After finding the line with "This screenshot has width=1400, height=867." in the entries below, retype exactly each line from there through the line with "Click the eco-mode", including that final line.

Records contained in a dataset
BEGIN

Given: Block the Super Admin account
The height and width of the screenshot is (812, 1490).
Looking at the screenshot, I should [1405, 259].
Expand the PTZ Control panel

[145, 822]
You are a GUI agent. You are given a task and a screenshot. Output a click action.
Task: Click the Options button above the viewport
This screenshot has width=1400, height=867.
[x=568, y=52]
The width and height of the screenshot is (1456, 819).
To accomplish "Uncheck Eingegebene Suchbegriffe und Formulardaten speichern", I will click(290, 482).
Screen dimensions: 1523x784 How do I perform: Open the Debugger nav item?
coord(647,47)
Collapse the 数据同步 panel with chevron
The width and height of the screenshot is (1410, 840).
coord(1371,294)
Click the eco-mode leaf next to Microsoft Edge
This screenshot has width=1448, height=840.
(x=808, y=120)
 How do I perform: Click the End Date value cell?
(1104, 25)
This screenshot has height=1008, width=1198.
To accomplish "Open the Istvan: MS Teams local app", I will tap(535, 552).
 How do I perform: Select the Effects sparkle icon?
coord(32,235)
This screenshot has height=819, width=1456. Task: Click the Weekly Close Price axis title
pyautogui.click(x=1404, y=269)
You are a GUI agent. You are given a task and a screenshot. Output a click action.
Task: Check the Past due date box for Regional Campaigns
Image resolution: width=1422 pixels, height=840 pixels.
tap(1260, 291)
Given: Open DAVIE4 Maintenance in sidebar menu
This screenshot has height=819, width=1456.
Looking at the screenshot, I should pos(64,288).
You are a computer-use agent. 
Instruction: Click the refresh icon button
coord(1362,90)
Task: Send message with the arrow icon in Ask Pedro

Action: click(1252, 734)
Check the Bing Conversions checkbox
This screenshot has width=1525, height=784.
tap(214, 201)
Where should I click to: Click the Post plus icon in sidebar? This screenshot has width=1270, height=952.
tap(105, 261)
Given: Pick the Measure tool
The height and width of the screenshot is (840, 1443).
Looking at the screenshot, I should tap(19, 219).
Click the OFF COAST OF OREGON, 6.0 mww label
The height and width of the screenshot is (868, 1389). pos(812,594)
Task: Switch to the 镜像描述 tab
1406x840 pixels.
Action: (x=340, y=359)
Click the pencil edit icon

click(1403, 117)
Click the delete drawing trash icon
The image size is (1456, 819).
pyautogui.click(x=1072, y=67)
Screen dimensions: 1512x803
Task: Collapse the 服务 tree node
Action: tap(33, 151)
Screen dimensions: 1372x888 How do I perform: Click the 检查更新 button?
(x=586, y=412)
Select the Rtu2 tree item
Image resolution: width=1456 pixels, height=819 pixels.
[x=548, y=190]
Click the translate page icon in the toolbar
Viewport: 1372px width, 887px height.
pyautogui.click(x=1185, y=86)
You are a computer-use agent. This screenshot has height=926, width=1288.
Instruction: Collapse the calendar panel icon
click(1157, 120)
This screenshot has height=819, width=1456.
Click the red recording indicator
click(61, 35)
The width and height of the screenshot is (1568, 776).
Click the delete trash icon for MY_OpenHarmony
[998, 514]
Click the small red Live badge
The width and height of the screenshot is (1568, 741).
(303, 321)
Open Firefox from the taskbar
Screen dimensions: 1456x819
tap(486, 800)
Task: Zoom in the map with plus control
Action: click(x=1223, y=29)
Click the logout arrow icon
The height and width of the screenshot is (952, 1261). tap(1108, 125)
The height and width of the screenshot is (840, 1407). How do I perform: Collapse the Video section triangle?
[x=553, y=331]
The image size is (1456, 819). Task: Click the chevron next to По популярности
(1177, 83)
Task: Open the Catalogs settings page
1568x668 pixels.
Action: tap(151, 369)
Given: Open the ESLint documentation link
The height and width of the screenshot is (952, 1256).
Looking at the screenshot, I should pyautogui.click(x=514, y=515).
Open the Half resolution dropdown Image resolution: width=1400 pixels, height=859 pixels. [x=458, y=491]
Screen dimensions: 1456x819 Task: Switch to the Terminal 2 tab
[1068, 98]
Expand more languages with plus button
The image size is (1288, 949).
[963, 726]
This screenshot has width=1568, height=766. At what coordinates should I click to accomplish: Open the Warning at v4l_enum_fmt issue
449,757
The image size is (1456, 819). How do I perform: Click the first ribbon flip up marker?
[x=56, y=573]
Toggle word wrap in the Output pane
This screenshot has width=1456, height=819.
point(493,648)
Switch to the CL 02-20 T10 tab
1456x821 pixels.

END

■ SOLUTION FOR THIS EXERCISE ■
This screenshot has width=1400, height=867.
[x=568, y=52]
The width and height of the screenshot is (1456, 819).
To accomplish "Uncheck Eingegebene Suchbegriffe und Formulardaten speichern", I will click(290, 482).
Screen dimensions: 1523x784 How do I perform: Open the Debugger nav item?
coord(647,47)
Collapse the 数据同步 panel with chevron
The width and height of the screenshot is (1410, 840).
coord(1371,294)
Click the eco-mode leaf next to Microsoft Edge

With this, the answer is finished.